Pointing data for screenshots:
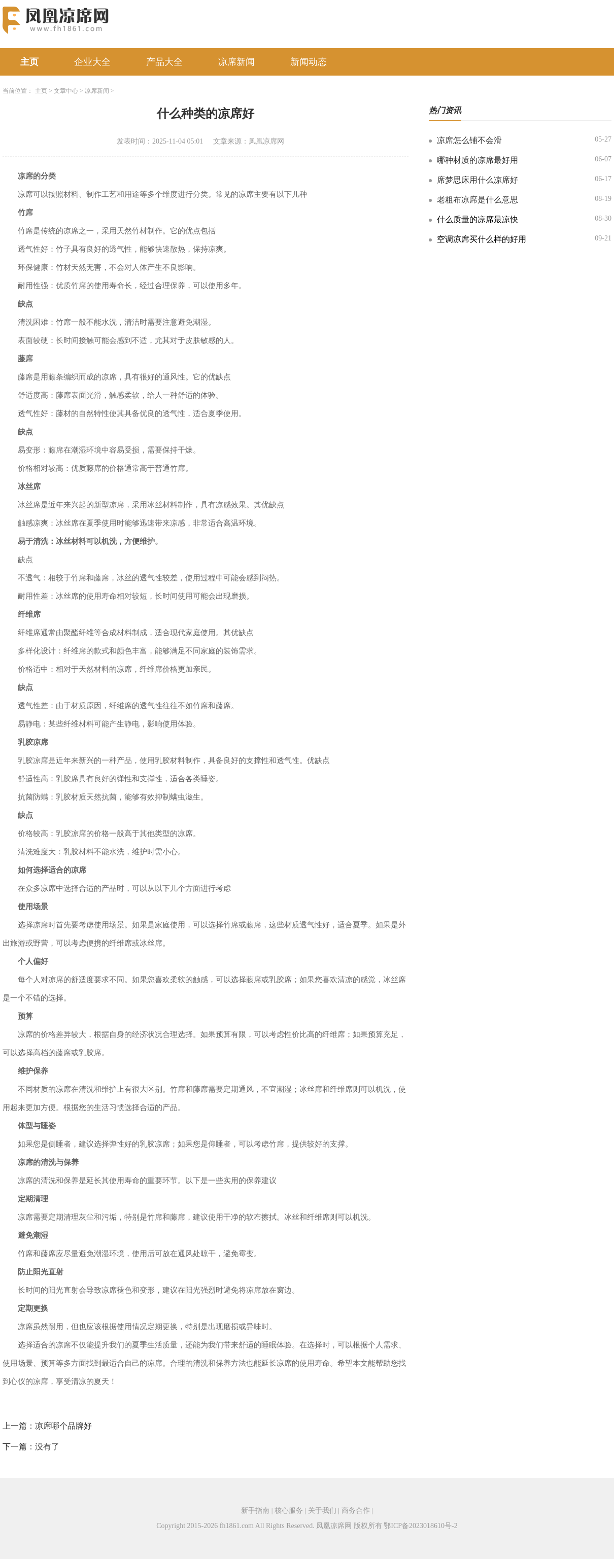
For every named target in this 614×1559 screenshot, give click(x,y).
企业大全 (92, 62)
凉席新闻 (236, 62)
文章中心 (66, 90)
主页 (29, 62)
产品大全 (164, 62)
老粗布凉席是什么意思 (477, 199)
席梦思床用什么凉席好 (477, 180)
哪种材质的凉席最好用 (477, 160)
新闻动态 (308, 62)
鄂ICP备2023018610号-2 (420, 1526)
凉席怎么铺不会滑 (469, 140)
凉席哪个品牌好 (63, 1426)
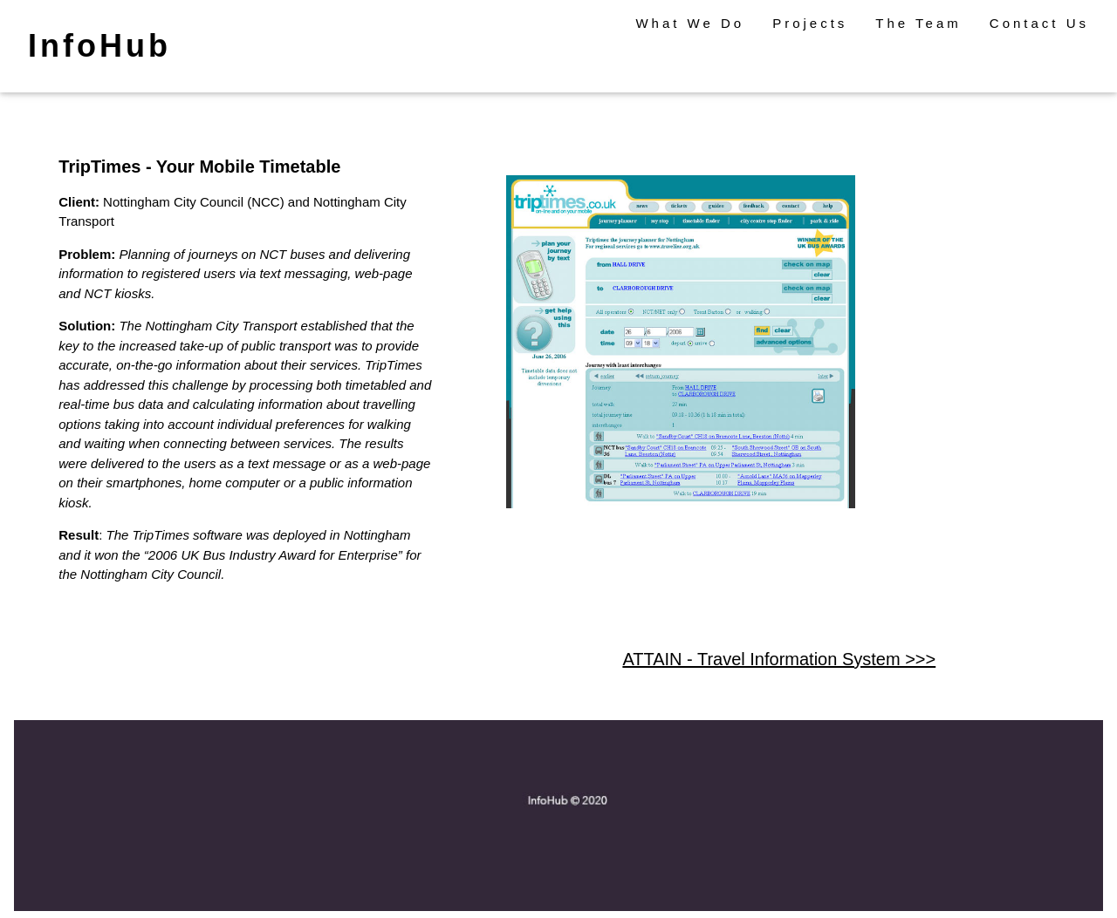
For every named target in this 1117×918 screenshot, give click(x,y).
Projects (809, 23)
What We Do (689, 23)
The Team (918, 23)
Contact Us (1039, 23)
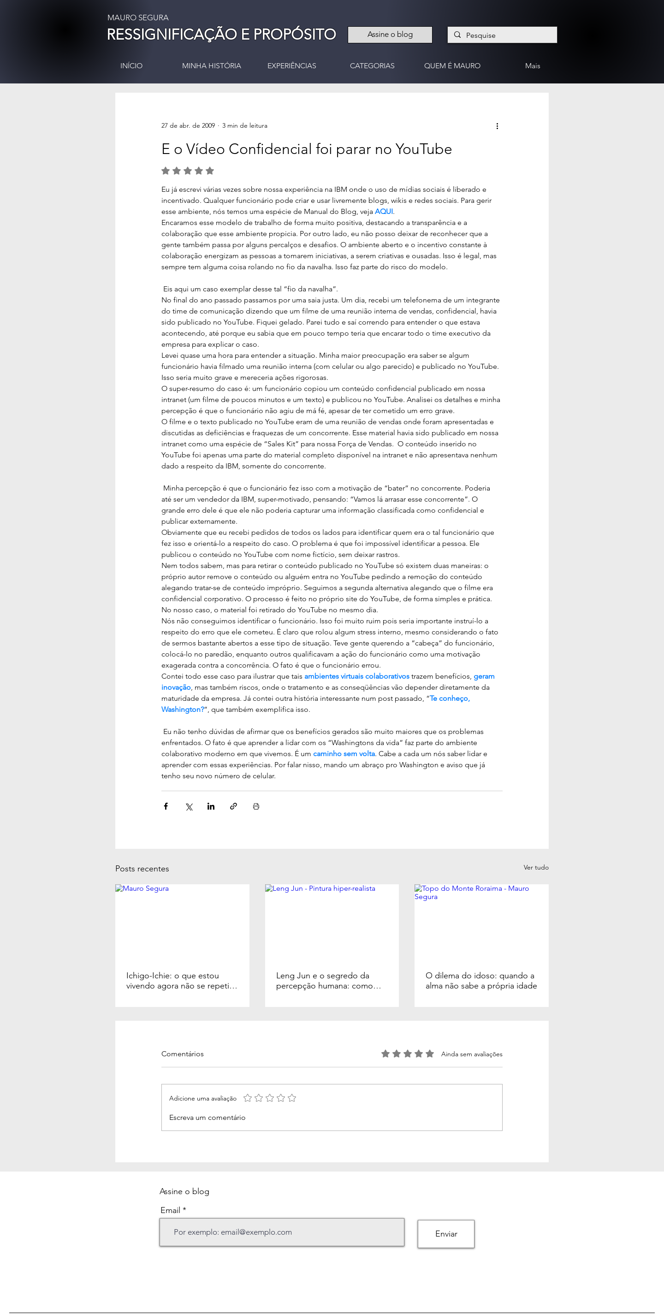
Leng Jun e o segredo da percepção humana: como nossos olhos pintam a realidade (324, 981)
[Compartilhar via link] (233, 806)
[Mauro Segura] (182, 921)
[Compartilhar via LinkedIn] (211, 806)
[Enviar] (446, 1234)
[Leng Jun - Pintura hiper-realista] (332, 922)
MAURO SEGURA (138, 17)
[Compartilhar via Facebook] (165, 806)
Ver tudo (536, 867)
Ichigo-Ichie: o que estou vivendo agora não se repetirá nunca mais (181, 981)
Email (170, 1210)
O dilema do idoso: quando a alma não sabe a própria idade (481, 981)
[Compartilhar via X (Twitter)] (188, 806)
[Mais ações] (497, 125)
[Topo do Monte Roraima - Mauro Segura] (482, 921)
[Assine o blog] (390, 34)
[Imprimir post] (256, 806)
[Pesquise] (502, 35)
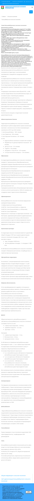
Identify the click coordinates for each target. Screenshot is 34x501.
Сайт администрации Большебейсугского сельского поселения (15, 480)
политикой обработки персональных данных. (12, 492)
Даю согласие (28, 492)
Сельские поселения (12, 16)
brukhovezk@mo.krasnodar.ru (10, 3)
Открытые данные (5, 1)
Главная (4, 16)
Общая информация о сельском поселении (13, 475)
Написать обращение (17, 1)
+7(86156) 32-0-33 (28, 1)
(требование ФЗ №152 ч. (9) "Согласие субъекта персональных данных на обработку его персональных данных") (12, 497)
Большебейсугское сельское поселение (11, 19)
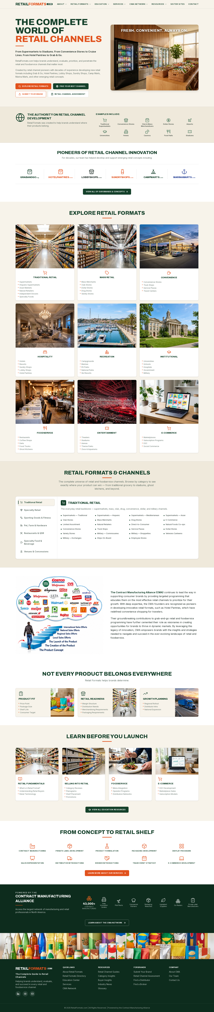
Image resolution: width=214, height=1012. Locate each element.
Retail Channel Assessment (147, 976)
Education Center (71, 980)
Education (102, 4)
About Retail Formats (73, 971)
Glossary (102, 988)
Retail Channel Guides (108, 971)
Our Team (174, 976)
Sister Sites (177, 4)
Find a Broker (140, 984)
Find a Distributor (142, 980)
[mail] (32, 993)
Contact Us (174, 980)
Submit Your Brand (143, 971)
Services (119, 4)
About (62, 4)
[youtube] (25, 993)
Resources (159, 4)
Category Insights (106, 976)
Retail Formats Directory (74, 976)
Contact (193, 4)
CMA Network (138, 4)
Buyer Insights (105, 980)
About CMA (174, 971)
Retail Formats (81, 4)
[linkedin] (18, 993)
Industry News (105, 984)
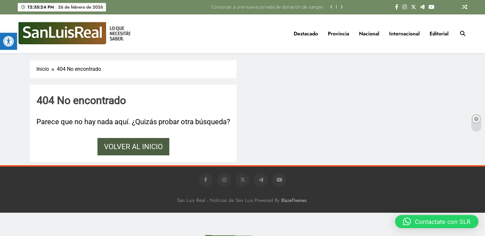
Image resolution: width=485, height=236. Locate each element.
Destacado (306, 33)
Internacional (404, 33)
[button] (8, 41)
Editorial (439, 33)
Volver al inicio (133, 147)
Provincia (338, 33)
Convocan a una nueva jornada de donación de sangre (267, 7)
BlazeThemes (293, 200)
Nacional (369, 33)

Work to do = Rewrite every one of the entries above as a JSON list of strings, one string per line, with blank lines omitted. Leave the pictures out of the answer.

Solution to this problem =
[
  "For every named target in this 614×1559 screenshot, give click(x,y).",
  "企业大全 (92, 62)",
  "凉席新闻 (236, 62)",
  "文章中心 (66, 90)",
  "主页 (29, 62)",
  "产品大全 (164, 62)",
  "老粗布凉席是什么意思 (477, 199)",
  "席梦思床用什么凉席好 (477, 180)",
  "哪种材质的凉席最好用 (477, 160)",
  "新闻动态 (308, 62)",
  "鄂ICP备2023018610号-2 (420, 1526)",
  "凉席怎么铺不会滑 (469, 140)",
  "凉席哪个品牌好 (63, 1426)",
  "For every named target in this 1117×918 screenshot, give click(x,y).",
  "Projects (809, 23)",
  "What We Do (689, 23)",
  "The Team (918, 23)",
  "Contact Us (1039, 23)",
  "Leng Jun e o segredo da percepção humana: como nossos olhos pintam a realidade (324, 981)",
  "[Compartilhar via link] (233, 806)",
  "[Mauro Segura] (182, 921)",
  "[Compartilhar via LinkedIn] (211, 806)",
  "[Enviar] (446, 1234)",
  "[Leng Jun - Pintura hiper-realista] (332, 922)",
  "MAURO SEGURA (138, 17)",
  "[Compartilhar via Facebook] (165, 806)",
  "Ver tudo (536, 867)",
  "Ichigo-Ichie: o que estou vivendo agora não se repetirá nunca mais (181, 981)",
  "Email (170, 1210)",
  "O dilema do idoso: quando a alma não sabe a própria idade (481, 981)",
  "[Compartilhar via X (Twitter)] (188, 806)",
  "[Mais ações] (497, 125)",
  "[Topo do Monte Roraima - Mauro Segura] (482, 921)",
  "[Assine o blog] (390, 34)",
  "[Imprimir post] (256, 806)",
  "[Pesquise] (502, 35)",
  "Identify the click coordinates for each target. Screenshot is 34x501.",
  "Сайт администрации Большебейсугского сельского поселения (15, 480)",
  "политикой обработки персональных данных. (12, 492)",
  "Даю согласие (28, 492)",
  "Сельские поселения (12, 16)",
  "brukhovezk@mo.krasnodar.ru (10, 3)",
  "Открытые данные (5, 1)",
  "Главная (4, 16)",
  "Общая информация о сельском поселении (13, 475)",
  "Написать обращение (17, 1)",
  "+7(86156) 32-0-33 (28, 1)",
  "(требование ФЗ №152 ч. (9) \"Согласие субъекта персональных данных на обработку его персональных данных\") (12, 497)",
  "Большебейсугское сельское поселение (11, 19)",
  "Image resolution: width=214, height=1012. Locate each element.",
  "Retail Channel Assessment (147, 976)",
  "Education Center (71, 980)",
  "Education (102, 4)",
  "About Retail Formats (73, 971)",
  "Glossary (102, 988)",
  "Retail Channel Guides (108, 971)",
  "Our Team (174, 976)",
  "Sister Sites (177, 4)",
  "Find a Broker (140, 984)",
  "Find a Distributor (142, 980)",
  "[mail] (32, 993)",
  "Contact Us (174, 980)",
  "Submit Your Brand (143, 971)",
  "Services (119, 4)",
  "About (62, 4)",
  "[youtube] (25, 993)",
  "Resources (159, 4)",
  "Category Insights (106, 976)",
  "Retail Formats Directory (74, 976)",
  "Contact (193, 4)",
  "CMA Network (138, 4)",
  "Buyer Insights (105, 980)",
  "About CMA (174, 971)",
  "Retail Formats (81, 4)",
  "[linkedin] (18, 993)",
  "Industry News (105, 984)",
  "Image resolution: width=485, height=236. Locate each element.",
  "Destacado (306, 33)",
  "Internacional (404, 33)",
  "[button] (8, 41)",
  "Editorial (439, 33)",
  "Volver al inicio (133, 147)",
  "Provincia (338, 33)",
  "Convocan a una nueva jornada de donación de sangre (267, 7)",
  "BlazeThemes (293, 200)",
  "Nacional (369, 33)"
]